How To Choose Water Garden Plants
So. The water garden bug has bitten. You've dug and leveled and
sweated and said words you hope that no one else has heard. Now
it's time for the fun part - picking out your water garden
Plant varieties within these four categories are what you need to
eyeball: deep-water, marginals, oxygenators, and floaters. (If
you think these words are big and weird, just thank your stars
we're not talking medicine.)
After you've diligently planted your babies in plastic tubs,
pans, or clay pots, packing the fertilizer- and chemical-free
soil down tightly, load the container down with pea gravel to
keep the soil from floating away. (Don't ask why this works, but
it does.) Plunk your prize into the water at the appropriate
depth (You'll read about that in just a minute, so hang on to
your hat.) and you're on your way!
Plant-dunking should be done during the growing season. Wait four
or five weeks for the water plants to do their thing before you
add your fish. If you just can't hold your horses, er, your fish,
for that long, you can jump the gun a couple of weeks, but the
idea is to let the plants first get established.

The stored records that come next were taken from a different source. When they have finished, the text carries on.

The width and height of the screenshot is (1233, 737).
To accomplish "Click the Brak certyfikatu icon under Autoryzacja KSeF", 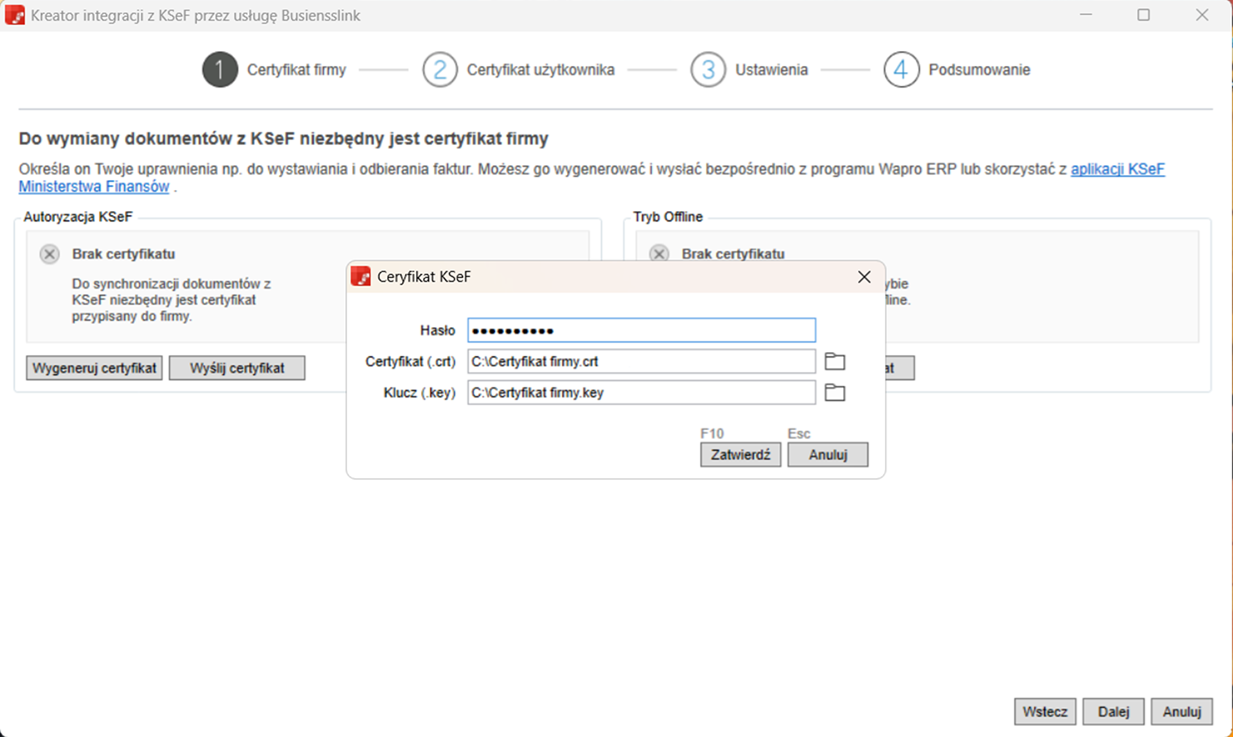I will click(49, 254).
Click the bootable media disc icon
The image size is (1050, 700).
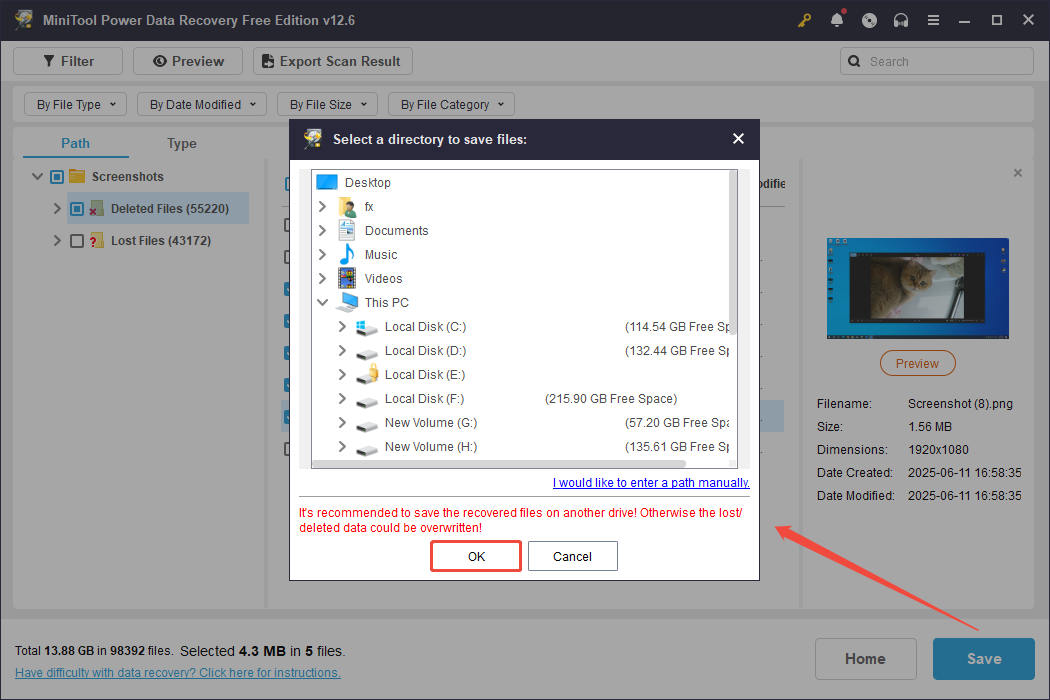(869, 19)
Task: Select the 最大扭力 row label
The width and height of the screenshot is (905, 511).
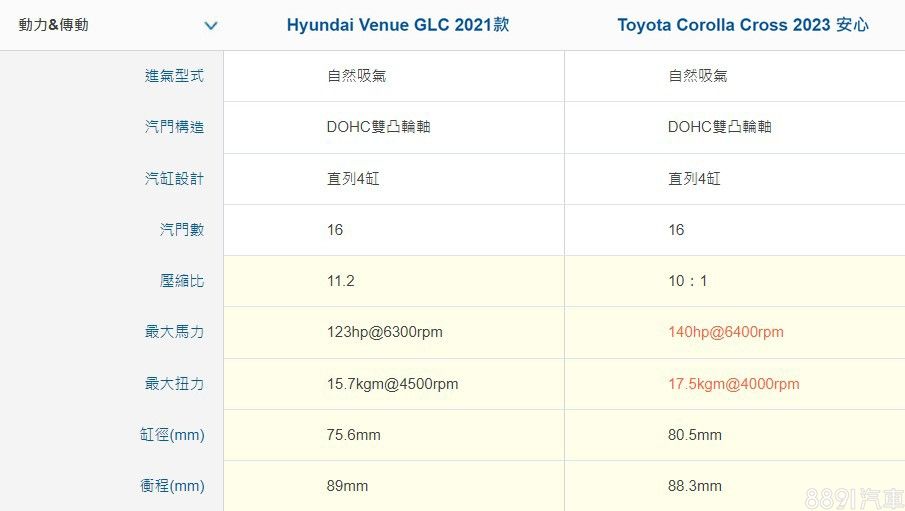Action: pos(174,384)
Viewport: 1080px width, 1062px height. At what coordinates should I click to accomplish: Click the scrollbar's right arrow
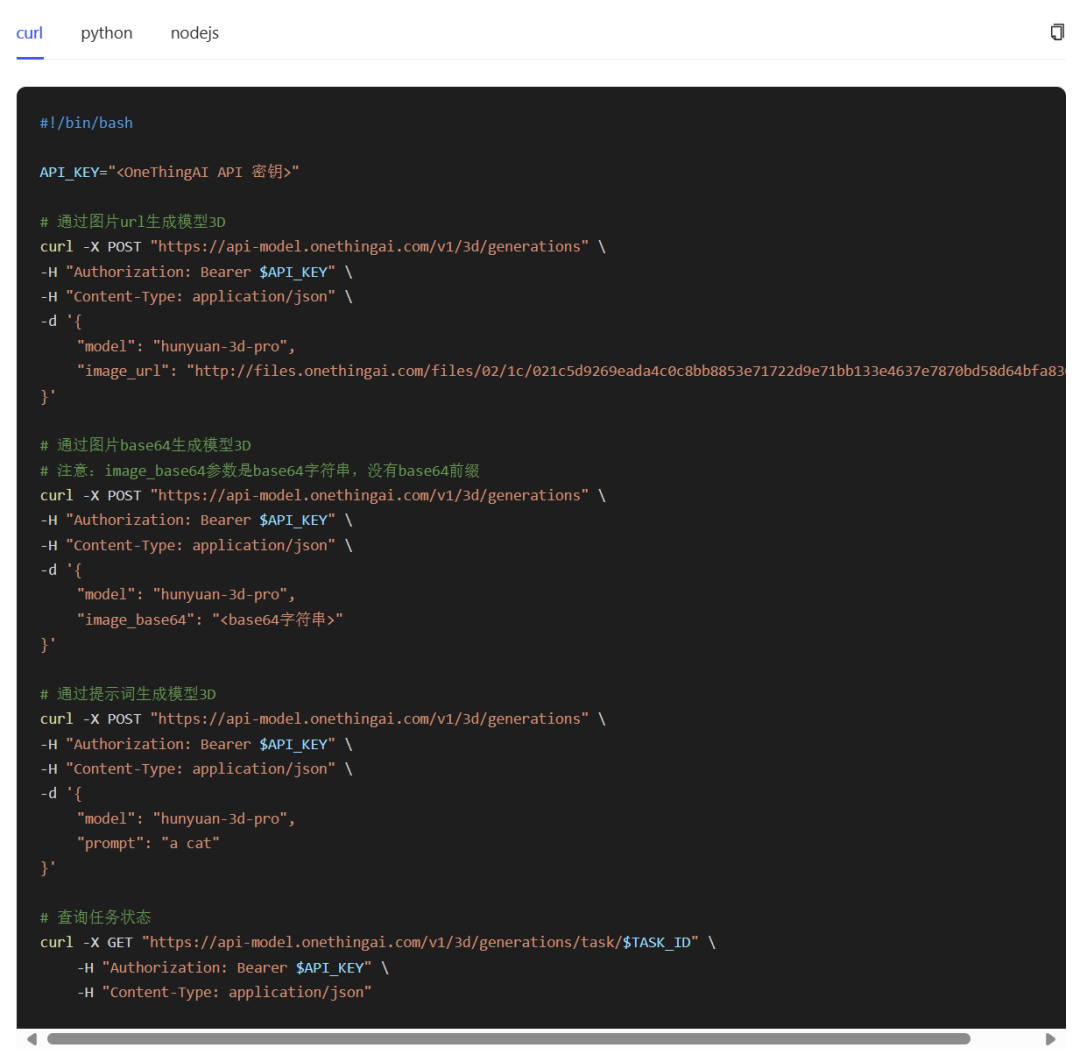1050,1039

When picking your plants, you'll no doubt be wowed by water
lilies of the tropical persuasion. These aquatic wonders lord it
over their hardier cousins with knock-out fragrance, big blooms
day or night - depending on the variety - and a habit of blooming
their little hearts out nearly every day during the growing
season. They love their warmth, though, so unless you live in a
year-round, warm-weather climate (in which case, you are used to
being hated and has absolutely nothing to do with this article),
be prepared to hasten them into a greenhouse or at least muster
up enough moolah to buy them some "grow" lights to tough it out
through the winter. They will definitely bite the dust at
freezing temperatures, but give them night-time temps of at least
65F and daytime temps of 75F or warmer, and your love affair with
tropicals will only grow that much more torrid.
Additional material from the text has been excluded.